Pendant longtemps, Bamako a soufflé le chaud et le froid par rapport à la négociation avec les terroristes. Rien qu’en 2019, le président malien déclarait dans de nombreuses interviews qu’il n’était pas question de négocier avec des terroristes ! Les choses ont commencé à changer à dose homéopathique. Ainsi, le 23 janvier 2020, au détour d’une conférence de presse, Dioncounda Traoré, ex président de la transition malienne, et haut représentant du chef de l’Etat au Centre Mali annonce avoir envoyé, au nom de l’Etat malien, des émissaires auprès de Iyad Ag Ghaly, chef du Groupe de soutien à l’islam et aux musulmans et d’ Amadou Koufa, chef de la katiba du Macina afin de trouver une issue à la crise que traverse le Mali depuis 2012. Cette annonce de Dioncounda Traoré crée un tôlé chez le ministre des Affaires Etrangères, Tiéblé Dramé.

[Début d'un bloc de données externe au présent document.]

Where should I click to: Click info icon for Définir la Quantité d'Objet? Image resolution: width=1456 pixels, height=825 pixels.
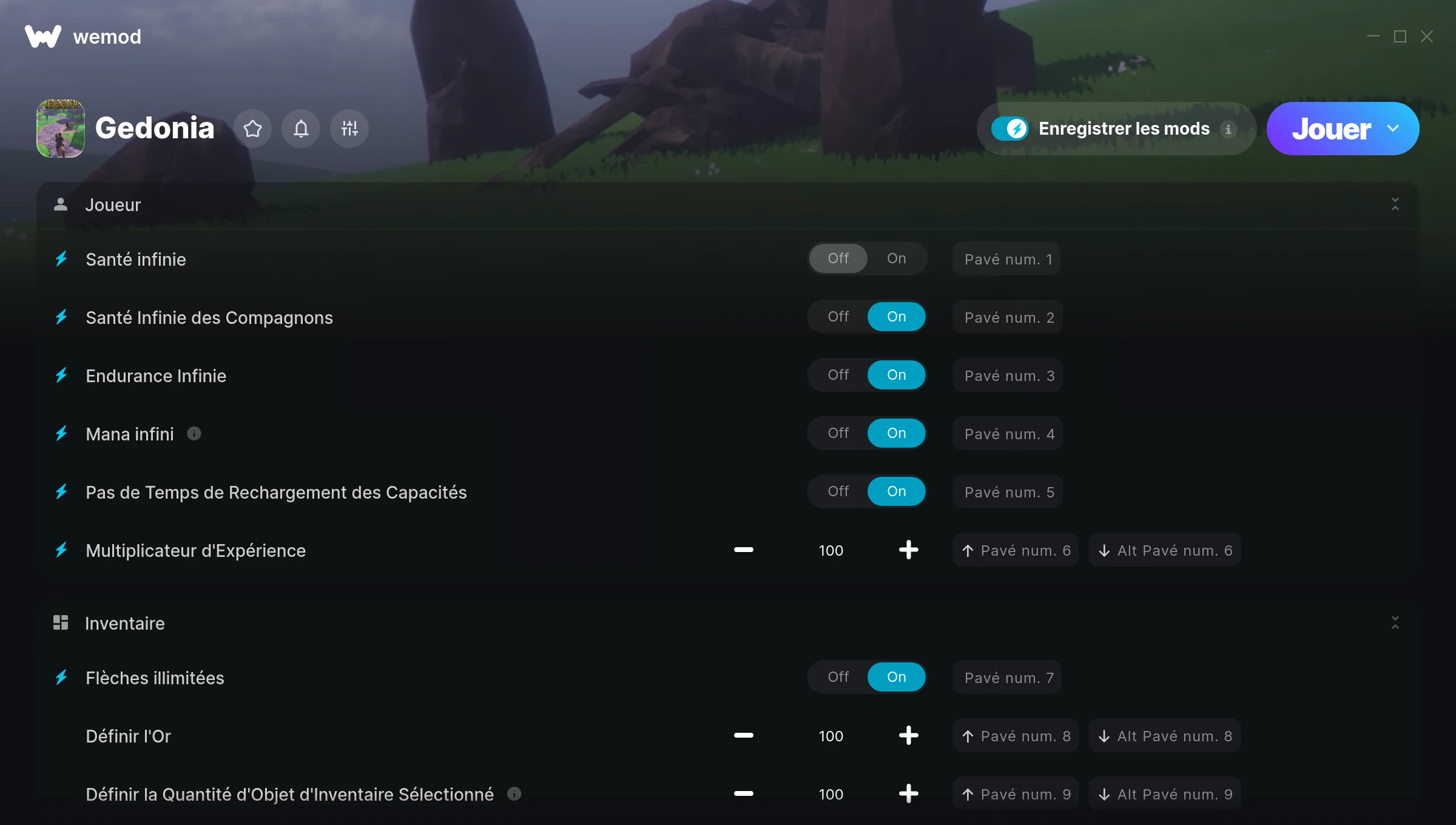[514, 794]
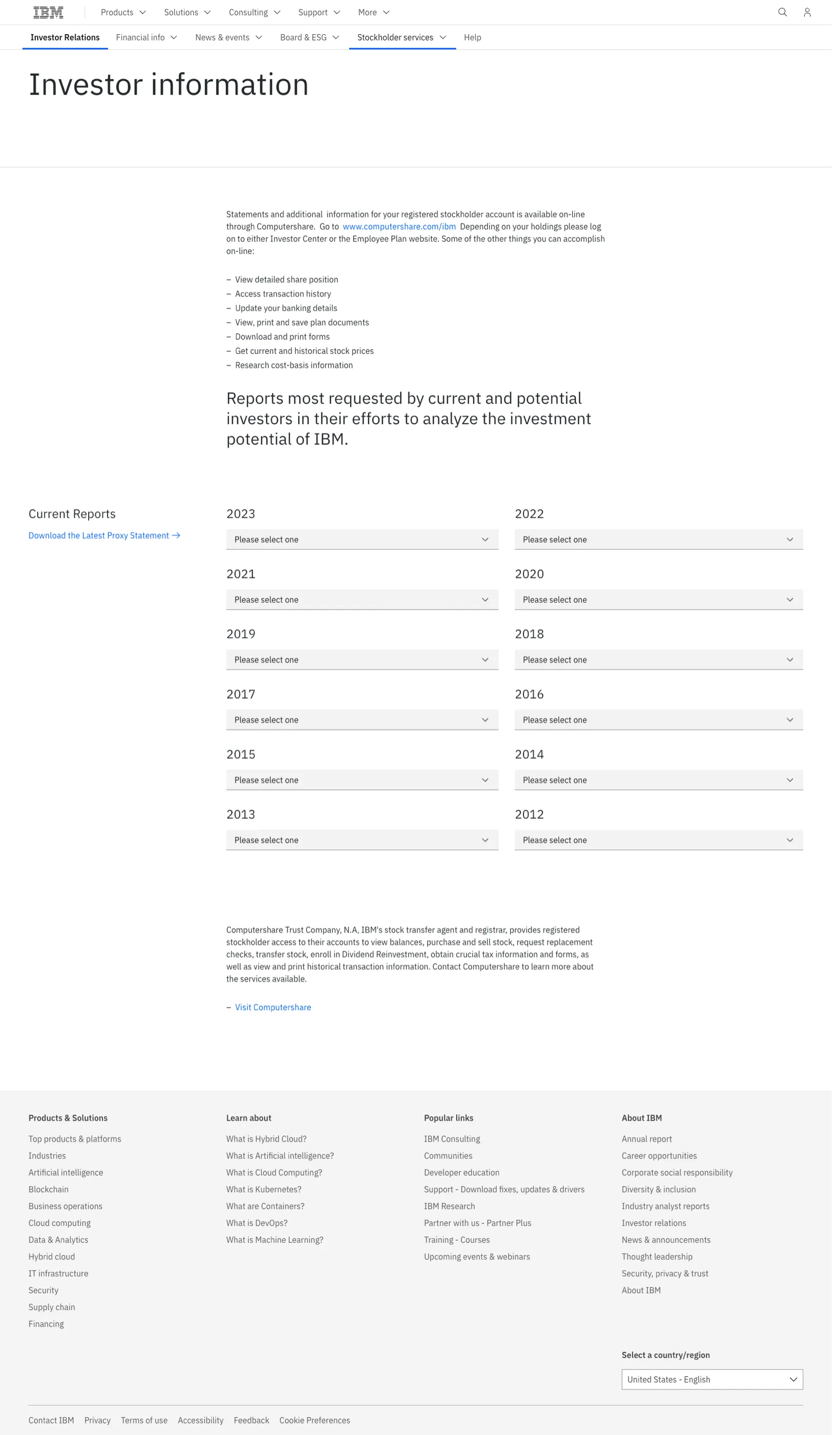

Le 28 janvier 2020 celui-ci déclare que les négociations du haut représentant du chef de l’Etat pour le centre, n’engagent que lui même ! Comment sortir de ce méli-mélo ?
La réponse viendra d’IBK lui même : les négociations avec les groupes terroristes sont une des recommandations du dialogue national inclusif. Elles sont donc tout à fait logiques et justifiées. Diacounda Traoré est dans son rôle. Pour le président malien, appeler à la mobilisation contre le terrorisme tout en se disant prêt à parler avec les terroristes n’est pas antinomique. « Quel que soit l’âpreté d’un combat, j’ai un devoir aujourd’hui et la mission de créer tous les espaces possibles et de tout faire pour que, par un biais ou un autre, on puisse parvenir à quelque apaisement que ce soit. » Comment cela se constate, le Mali opte clairement pour la négociation. Quelles peuvent en être les répercussions sur la dynamique d’ensemble au Sahel ? Il est évident que si les négociations avec Bamako aboutissent, les terroristes vont se retrancher dans les autres pays où ils vont accentuer la pression et les attaques. Le dialogue unilatéral pourrait aussi avoir pour conséquence de porter atteinte aux alliances sous-régionales en matière de lutte contre le terrorisme. Des pays comme le Burkina Faso, le Sénégal, le Tchad, la Guinée et le Niger fournissent des contingents pour les opérations de maintien de la paix. Une initiative individuelle venant du Mali risquerait de les mécontenter.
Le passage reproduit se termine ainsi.